DOCUMENT PASSAGE:
------------------------------------------------------------------------

Zoigl-brewers in darkest Franconia
, the remnants of medieval commune-brewing tradition, still use it today to show where home-brewed beer is available for sale.

I was familiar with its use in Germany, but was interested to discover it was once used in Britain too.

The Northampton Brewery Company (later merged with Phipps – who continued to use the star logo – and finally taken over and eventually closed by Watney) had it as their logo, as did the Usher's brewery in Edinburgh. Both of these are modern usages. Usher's star is a trade mark, which suggests it was the only brewery in its local area using this symbol. But was it once more widespread, and how did the star get from Germany to Britain?

Tuesday, 16 June 2009

Three beer summer evening

I wasn't at home when DPD called to deliver my bottle of BrewDog Zephyr, which meant that I had to go on a mission to an industrial estate to the north-east of Glasgow to retrieve it. Fortunately it was a lovely evening and there is a pretty pleasant wooded cycle path along the river most of the way there, so I could avoid the traffic. That's the first beer of the day, but I'm not drinking it, I'm going to keep it to celebrate getting my next job, whenever that is.

------------------------------------------------------------------------

DATA FOR ANALYSIS:

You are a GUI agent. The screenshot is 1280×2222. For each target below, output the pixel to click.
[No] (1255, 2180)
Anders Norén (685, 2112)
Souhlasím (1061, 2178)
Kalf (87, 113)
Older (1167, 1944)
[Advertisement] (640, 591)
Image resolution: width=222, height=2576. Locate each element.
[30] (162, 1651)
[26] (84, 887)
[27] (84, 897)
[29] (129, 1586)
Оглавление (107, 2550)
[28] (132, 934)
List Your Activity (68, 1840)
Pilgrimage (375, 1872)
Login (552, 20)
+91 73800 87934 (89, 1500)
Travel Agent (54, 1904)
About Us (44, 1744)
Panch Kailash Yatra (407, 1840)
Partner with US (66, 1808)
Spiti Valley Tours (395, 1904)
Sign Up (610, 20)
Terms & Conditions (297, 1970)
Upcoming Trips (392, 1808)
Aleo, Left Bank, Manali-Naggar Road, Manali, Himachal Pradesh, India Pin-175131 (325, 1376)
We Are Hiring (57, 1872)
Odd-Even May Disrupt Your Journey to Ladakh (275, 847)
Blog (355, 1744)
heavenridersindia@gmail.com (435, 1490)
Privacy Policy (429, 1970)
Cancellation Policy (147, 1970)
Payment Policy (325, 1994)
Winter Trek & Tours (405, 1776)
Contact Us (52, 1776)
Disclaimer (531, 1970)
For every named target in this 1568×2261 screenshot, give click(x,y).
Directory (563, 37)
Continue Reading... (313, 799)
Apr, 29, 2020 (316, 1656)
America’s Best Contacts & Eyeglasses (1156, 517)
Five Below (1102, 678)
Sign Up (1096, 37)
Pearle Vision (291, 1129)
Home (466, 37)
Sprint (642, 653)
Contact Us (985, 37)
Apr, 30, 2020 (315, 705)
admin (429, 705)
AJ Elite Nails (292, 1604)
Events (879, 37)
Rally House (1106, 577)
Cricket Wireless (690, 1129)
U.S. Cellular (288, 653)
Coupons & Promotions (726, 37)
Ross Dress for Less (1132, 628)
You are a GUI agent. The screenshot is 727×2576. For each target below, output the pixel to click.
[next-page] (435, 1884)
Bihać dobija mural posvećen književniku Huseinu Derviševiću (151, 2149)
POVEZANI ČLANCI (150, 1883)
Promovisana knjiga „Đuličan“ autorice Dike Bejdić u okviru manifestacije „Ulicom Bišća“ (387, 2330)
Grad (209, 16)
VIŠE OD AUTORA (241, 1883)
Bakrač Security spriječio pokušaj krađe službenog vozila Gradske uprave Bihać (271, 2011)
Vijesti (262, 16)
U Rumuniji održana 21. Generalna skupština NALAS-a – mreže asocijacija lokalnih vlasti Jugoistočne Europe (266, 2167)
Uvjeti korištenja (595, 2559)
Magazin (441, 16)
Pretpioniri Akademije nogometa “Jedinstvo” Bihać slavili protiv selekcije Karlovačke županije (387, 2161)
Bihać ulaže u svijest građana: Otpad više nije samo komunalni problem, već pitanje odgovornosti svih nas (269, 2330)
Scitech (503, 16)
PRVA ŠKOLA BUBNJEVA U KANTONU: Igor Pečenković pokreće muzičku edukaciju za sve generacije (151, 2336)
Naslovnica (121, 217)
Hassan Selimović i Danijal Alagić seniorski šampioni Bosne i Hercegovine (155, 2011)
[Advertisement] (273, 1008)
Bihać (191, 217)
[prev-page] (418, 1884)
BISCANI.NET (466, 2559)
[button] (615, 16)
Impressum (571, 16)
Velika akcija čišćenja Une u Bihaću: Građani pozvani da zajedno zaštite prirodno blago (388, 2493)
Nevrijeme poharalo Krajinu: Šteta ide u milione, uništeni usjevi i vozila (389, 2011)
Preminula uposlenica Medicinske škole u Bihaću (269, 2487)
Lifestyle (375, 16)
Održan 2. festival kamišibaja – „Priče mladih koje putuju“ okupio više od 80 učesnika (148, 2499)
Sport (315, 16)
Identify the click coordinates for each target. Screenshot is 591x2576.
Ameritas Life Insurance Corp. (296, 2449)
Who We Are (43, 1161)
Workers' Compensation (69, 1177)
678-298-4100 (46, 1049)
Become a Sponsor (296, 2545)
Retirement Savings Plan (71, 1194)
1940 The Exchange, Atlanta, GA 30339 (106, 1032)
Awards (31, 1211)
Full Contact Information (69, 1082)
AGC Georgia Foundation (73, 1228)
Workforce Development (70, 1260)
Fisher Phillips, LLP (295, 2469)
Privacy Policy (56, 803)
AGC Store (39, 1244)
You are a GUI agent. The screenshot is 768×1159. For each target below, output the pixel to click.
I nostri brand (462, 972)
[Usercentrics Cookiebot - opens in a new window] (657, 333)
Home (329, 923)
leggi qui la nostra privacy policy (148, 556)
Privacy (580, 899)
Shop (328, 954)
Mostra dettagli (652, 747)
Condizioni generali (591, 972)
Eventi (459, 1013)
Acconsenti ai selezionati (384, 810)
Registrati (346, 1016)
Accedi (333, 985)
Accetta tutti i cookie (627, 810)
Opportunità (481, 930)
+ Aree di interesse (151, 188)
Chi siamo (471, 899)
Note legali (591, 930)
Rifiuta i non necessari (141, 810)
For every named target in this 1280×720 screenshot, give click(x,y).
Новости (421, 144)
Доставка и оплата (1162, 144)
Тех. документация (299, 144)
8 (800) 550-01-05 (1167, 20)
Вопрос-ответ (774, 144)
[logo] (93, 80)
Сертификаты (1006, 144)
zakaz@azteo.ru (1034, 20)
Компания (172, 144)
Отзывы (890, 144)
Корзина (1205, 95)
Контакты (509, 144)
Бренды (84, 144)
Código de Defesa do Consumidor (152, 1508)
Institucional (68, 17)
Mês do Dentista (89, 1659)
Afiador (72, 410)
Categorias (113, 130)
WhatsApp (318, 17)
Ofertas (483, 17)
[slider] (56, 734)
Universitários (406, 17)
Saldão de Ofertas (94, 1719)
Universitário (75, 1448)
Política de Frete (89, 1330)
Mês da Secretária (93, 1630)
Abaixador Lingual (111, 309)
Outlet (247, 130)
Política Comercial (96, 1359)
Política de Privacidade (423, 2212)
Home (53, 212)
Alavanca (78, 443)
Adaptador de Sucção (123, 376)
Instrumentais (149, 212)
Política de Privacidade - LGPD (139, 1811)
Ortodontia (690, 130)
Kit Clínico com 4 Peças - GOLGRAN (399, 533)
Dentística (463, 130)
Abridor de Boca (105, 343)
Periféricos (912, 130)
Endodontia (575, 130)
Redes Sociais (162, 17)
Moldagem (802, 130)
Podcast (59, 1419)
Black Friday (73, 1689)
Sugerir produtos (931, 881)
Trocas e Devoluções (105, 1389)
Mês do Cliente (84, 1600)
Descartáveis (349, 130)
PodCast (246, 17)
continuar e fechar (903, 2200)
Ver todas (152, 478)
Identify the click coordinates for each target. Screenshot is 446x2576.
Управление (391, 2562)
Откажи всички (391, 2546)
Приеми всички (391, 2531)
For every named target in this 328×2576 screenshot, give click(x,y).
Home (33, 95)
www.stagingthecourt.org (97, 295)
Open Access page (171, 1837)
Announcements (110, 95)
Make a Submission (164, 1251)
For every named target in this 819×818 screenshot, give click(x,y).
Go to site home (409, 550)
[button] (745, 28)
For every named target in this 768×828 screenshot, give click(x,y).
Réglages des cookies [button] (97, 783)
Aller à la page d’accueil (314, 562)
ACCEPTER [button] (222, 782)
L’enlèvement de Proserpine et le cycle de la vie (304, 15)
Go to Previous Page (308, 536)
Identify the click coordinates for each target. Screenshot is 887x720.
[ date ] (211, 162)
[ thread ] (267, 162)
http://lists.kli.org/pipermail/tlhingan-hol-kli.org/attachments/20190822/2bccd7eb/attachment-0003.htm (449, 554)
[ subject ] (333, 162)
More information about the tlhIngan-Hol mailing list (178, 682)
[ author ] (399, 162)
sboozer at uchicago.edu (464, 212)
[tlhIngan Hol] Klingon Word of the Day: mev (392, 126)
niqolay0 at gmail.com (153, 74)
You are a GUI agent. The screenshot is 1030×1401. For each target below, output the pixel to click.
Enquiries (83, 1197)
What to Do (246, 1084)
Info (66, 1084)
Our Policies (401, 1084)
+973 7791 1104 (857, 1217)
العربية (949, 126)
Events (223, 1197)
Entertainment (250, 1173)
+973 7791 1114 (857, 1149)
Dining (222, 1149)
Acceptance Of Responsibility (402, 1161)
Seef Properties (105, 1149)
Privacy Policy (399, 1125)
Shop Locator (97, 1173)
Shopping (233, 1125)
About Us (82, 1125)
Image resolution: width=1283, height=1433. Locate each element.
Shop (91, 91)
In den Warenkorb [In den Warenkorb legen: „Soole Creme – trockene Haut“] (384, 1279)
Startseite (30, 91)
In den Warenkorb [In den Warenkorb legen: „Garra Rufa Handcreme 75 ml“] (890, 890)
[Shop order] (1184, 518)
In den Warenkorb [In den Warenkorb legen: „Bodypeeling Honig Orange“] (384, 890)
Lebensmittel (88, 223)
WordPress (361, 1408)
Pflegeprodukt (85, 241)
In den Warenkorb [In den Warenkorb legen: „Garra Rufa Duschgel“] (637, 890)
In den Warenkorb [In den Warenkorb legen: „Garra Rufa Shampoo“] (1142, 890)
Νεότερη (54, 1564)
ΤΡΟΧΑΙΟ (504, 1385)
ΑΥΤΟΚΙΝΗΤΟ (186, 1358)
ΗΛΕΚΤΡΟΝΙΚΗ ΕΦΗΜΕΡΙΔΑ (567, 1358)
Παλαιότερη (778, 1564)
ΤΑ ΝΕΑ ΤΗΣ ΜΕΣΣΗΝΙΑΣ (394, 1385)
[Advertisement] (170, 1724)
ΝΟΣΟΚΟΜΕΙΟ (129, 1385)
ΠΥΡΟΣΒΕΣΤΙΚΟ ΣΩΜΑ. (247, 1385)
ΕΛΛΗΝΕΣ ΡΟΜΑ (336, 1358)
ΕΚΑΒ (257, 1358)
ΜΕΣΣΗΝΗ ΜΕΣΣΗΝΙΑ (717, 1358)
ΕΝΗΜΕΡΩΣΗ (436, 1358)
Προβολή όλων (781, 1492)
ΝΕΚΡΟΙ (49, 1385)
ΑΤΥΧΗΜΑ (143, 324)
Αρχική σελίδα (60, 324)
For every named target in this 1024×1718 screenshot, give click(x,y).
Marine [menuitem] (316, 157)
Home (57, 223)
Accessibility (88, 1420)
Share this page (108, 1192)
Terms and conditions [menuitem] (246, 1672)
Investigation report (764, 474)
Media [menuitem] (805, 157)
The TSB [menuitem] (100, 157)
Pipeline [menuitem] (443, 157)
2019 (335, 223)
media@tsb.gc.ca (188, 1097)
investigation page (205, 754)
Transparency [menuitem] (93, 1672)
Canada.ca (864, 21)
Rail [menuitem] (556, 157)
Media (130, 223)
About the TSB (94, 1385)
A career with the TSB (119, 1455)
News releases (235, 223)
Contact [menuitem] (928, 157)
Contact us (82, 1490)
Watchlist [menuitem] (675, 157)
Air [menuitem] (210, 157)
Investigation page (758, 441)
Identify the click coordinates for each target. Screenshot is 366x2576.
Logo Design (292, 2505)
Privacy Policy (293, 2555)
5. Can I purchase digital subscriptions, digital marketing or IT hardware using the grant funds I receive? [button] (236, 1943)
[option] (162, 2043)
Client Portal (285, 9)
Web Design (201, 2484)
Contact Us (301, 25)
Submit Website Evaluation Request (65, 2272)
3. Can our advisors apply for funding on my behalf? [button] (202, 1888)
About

------------------------------------------------------------------------

ASSIGNMENT A: According to the beer blog passage, which Edinburgh brewery used the star as its logo?
ASSIGNMENT B: Continue the beer blog passage from its last sentence.
The rows come from a different source than the beer blog passage.

ANSWER A: Usher's brewery.

ANSWER B:
The second beer was Badger Harvesters' Ale. Having cycled 15km, it ws time for a stop and some refreshing beer. I pass a Tesco on this route. I don't like Tesco much but their beer range is streets ahead of most high street off licence chains. The most notable feature of this beer is that it's only 2.5% alcohol by volume. I am in favour of such beers in principle (I may yet launch a revival of the small-beer tradition). It's brown and slightly sweetish and has more character than many beers of twice the strength. It actually reminded me of what How To Disappear Completely might be like if they didn't put all the hops in the world into it. It's also cheap, but then all the Badger ales tend to be cheapies. And it's a perfect cyclist's refresher, drunk illegally (if your local authority is silly like mine) by the side of the river.

The third beer is the one I drank on returning to the city centre. St. Mungo vom Faß at West on Glasgow Green. It seems more bitter than it used to be (this is not a complaint). I'm going to enjoy coming here more often in the summer. I returned a couple of days later to find many people seem to have had the same idea, as they'd run out of several house beers. The people next to me at the bar were drinking Desperados anyway. Pearls before swine.

Thursday, 4 June 2009

Crabbie's Original Alcoholic Ginger Beer

I found this in Peckhams, from Crabbies, the old-established Glasgow makers of ginger wine (Scottish Nationalists, and others who like to get uptight about these things, may be interested to know that the thistle-bearing packaging was created by a design agency in Leeds). Well done for putting it in a full half-litre bottle too.

I open the chunky glass bottle, and the first impression is ... not true to style. This is actually ginger ale! It's clear and bright, and the dark golden colour has nothing in common with cloudy grey ginger beer.

Heavily carbonated, it's quite clearly a soft drink led astray, not a descendent of traditional ginger beer, or even beer for that matter.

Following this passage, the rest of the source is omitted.